**INSTRUCTIONS TO FOLLOW**
Put every line of the data into a Markdown table with two columns, Row and Line. Number each line in the Row column and skip any blank lines.

**MATERIAL FOR THE TASK**
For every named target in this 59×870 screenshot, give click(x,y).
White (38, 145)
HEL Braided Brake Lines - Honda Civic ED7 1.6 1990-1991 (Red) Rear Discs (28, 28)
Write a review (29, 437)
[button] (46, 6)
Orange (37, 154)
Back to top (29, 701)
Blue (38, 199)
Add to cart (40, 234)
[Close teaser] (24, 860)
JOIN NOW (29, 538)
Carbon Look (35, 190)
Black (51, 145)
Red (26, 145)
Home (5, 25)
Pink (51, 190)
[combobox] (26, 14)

**RESPONSE TO THIS EXERCISE**
| Row | Line |
|---|---|
| 1 | For every named target in this 59×870 screenshot, give click(x,y). |
| 2 | White (38, 145) |
| 3 | HEL Braided Brake Lines - Honda Civic ED7 1.6 1990-1991 (Red) Rear Discs (28, 28) |
| 4 | Write a review (29, 437) |
| 5 | [button] (46, 6) |
| 6 | Orange (37, 154) |
| 7 | Back to top (29, 701) |
| 8 | Blue (38, 199) |
| 9 | Add to cart (40, 234) |
| 10 | [Close teaser] (24, 860) |
| 11 | JOIN NOW (29, 538) |
| 12 | Carbon Look (35, 190) |
| 13 | Black (51, 145) |
| 14 | Red (26, 145) |
| 15 | Home (5, 25) |
| 16 | Pink (51, 190) |
| 17 | [combobox] (26, 14) |